TMOS API POST. path에 리소스 생성 또는 액션 실행. body는 API 스펙의 속성 (camelCase).
AI agents invoke tm_post_tool to trigger actions in F5 MCP Server. What it does depends on the arguments the agent supplies, and its effects often reach beyond the immediate call — builds kicked off, notifications sent, workflows started.
This tool issues HTTP POST requests to the F5 iControl REST API, which can both create new resources (Write) and trigger arbitrary actions/operations on F5 network infrastructure (Execute). Since it can execute actions—not just create data—and operates on critical network infrastructure (virtual servers, pools, iRules, etc.), the most severe applicable category is Execute.
From the tool's definition TMOS API POST. path에 리소스 생성 또는 액션 실행 ('resource creation or action execution')
Attacks that exploit this kind of access
TMOS API POST. path에 리소스 생성 또는 액션 실행. body는 API 스펙의 속성 (camelCase). It is categorised as a Execute tool in the F5 MCP Server MCP Server, which means it can trigger actions or run processes. Use rate limits and argument validation.
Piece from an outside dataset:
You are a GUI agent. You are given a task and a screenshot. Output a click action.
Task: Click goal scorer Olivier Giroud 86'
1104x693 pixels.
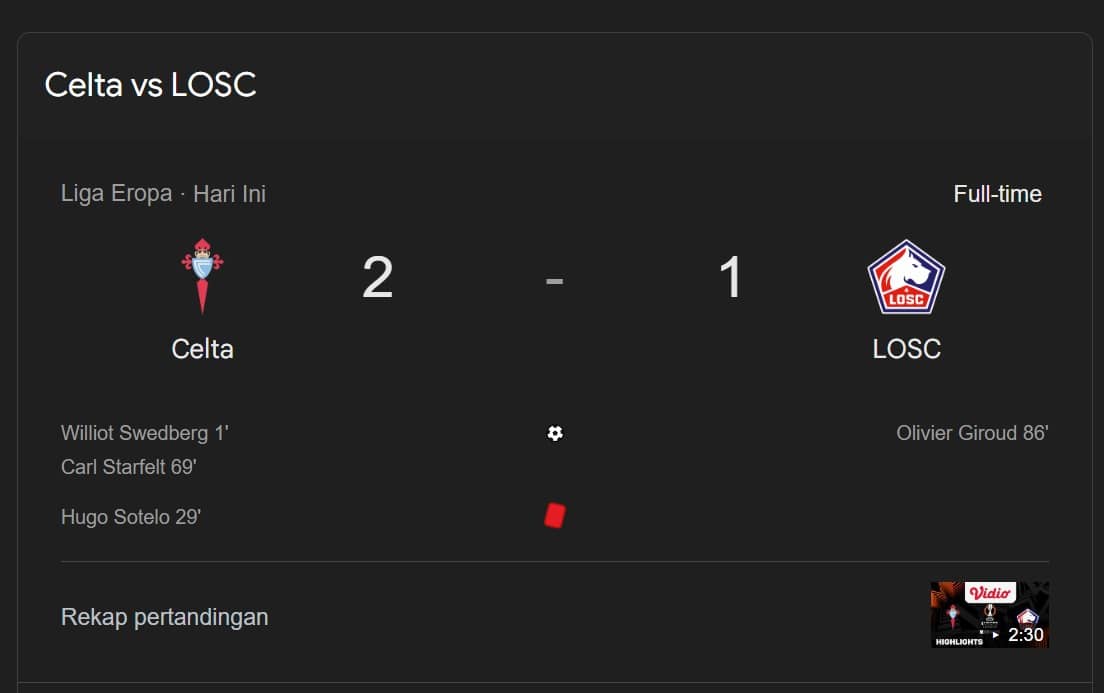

Register the F5 MCP Server MCP server in PolicyLayer and add a rule for tm_post_tool: allow, deny, rate-limit, or require approval. Point your MCP client at the PolicyLayer proxy URL and the rule is enforced on every call, before it reaches F5 MCP Server. Nothing to install.
tm_post_tool is a Execute tool with high risk. Execute tools should be rate-limited and have argument validation enabled.
Yes. Add a rate_limit block to the tm_post_tool rule in your PolicyLayer policy. For example, setting max: 10 and window: 60 limits the tool to 10 calls per minute. Rate limits are tracked per agent session and reset automatically.
Set action: deny in the PolicyLayer policy for tm_post_tool. The AI agent will receive a policy violation error and cannot call the tool. You can also include a reason field to explain why the tool is blocked.
tm_post_tool is provided by the F5 MCP Server MCP server (mink0119/f5-mcp). PolicyLayer sits as a proxy in front of this server to enforce policies before tool calls reach the server.
Every MCP server has a record like this.
Type a name, get the same breakdown: verified identity, auth posture, risk grade, capabilities, recommended policy.